Source document:
§

In Project Cars 2, if I lost a race it was because I was in first, probably many times but just couldn’t hold onto it. Or the AI made a good pass or I felt the pressure and flubbed up.

In GT7 or any gran Turismo for that matter, if I lose a race it’s because I simply couldn’t catch the leader before the race was over. I don’t think I’ve ever been in first place and then lost first place during the race. And that’s the difference between GT7 and other racing sims.
Does PC2 give you rewards from doing well, or is the good race itself the reward? That makes a huge difference to the average gamer. Just about nobody wants to play a game that works on a credit winning system if they can't win the credits, they're two entirely different genres that happen to have car racing in common. And GT is obviously the wrong one for you, do everyone a favour and move to PC2, ACC or whatever without ever looking back unless you get some twisted kicks about keeping playing a game you know you hate and then telling everyone about it.

§

Records from a data collection:

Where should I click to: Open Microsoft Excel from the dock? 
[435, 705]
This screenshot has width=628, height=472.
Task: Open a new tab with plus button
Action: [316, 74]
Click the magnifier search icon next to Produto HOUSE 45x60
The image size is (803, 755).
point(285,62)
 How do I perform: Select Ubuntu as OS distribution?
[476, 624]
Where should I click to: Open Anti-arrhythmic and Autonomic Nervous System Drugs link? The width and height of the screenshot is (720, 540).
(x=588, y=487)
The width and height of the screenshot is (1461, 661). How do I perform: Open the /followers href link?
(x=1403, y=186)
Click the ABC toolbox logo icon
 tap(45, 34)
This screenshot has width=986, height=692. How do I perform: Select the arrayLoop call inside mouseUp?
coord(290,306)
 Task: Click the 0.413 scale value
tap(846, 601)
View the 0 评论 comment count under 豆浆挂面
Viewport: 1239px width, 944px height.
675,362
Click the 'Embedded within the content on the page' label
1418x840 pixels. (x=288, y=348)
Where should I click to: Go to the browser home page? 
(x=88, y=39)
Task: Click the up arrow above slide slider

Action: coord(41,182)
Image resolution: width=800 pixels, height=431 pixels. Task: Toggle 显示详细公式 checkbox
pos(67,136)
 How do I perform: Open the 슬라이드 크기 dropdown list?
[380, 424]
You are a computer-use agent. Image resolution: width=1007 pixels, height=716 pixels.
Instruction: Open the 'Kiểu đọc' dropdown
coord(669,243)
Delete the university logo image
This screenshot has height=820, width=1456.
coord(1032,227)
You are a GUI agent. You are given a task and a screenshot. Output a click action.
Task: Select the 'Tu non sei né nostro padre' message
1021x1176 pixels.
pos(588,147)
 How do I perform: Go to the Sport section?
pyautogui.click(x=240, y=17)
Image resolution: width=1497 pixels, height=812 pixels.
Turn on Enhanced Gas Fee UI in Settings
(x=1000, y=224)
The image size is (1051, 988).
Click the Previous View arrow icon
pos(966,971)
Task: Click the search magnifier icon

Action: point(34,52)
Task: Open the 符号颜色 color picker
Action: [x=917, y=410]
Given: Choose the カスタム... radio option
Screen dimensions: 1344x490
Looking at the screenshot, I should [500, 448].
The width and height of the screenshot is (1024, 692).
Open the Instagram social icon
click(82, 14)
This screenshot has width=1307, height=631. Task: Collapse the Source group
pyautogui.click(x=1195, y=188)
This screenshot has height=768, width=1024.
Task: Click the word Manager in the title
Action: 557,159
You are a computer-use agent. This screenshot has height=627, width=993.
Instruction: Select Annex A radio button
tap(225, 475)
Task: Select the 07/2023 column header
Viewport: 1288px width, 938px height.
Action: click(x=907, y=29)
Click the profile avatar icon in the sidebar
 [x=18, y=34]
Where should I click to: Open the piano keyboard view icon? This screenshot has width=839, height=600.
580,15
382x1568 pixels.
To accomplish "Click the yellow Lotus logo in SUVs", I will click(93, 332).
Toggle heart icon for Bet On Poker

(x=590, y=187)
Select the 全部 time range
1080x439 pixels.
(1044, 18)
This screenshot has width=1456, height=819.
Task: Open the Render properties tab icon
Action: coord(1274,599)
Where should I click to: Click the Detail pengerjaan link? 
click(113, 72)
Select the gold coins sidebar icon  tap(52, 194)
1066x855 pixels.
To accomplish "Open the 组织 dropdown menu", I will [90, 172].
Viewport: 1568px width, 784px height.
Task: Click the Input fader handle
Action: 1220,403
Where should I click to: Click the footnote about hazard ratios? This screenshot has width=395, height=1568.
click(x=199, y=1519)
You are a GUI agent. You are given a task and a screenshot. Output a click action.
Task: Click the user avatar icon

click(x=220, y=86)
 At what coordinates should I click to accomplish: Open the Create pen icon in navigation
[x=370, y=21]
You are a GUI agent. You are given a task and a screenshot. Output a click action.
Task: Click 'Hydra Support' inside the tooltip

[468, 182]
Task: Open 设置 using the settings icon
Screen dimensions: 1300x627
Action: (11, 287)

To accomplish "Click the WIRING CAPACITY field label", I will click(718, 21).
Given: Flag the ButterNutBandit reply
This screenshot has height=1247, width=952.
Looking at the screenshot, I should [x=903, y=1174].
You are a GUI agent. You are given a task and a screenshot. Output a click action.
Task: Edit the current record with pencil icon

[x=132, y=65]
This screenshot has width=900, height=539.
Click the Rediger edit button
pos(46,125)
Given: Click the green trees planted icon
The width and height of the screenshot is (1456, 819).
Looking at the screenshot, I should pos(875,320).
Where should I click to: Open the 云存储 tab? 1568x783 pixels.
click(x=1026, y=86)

§

The request: Continue the forum discussion comparing Gran Turismo 7 with Project Cars 2, picking up after its last sentence. These records were taken from a separate source.

Response to the task:
Look, they’ve been bragging up their physics since day one, yet keep tweaking it, if it was so good, why do you constantly fix and change it?
You keep bringing this up and I'll answer the same thing as before: there are three options. One, keep everything as it was at release, and have people complain because it's not being improved. Two, keep working on it and only release the game when it's fully finished, and have people complain because the release keeps getting postponed. Three, improve it by updates, and have people complain because things change.

You sure like to complain. No update is going to change that.
 
The big problem with having a field full of competitive AI cars is the average GT player, unfortunately. In the games where the AI races hard and fast the racing itself is the reward, but put that in a GT game and nobody's going to believe the amount of crying about it being too hard.

People want to win everything, they want it now, and preferably with as little effort as possible. Give them races where every overtake has to be earned by being smarter and faster than the AI and it's not going to end well, the overwhelming majority of players don't have the patience to hone their skills so that they can actually finish third instead of eighth, let alone win. They'll drop the series like it's hot and that's a problem because PD has to sell it to an audience as large as possible. They're in the business to make money, not an excellent simulation for a small niche of diehard sim racers.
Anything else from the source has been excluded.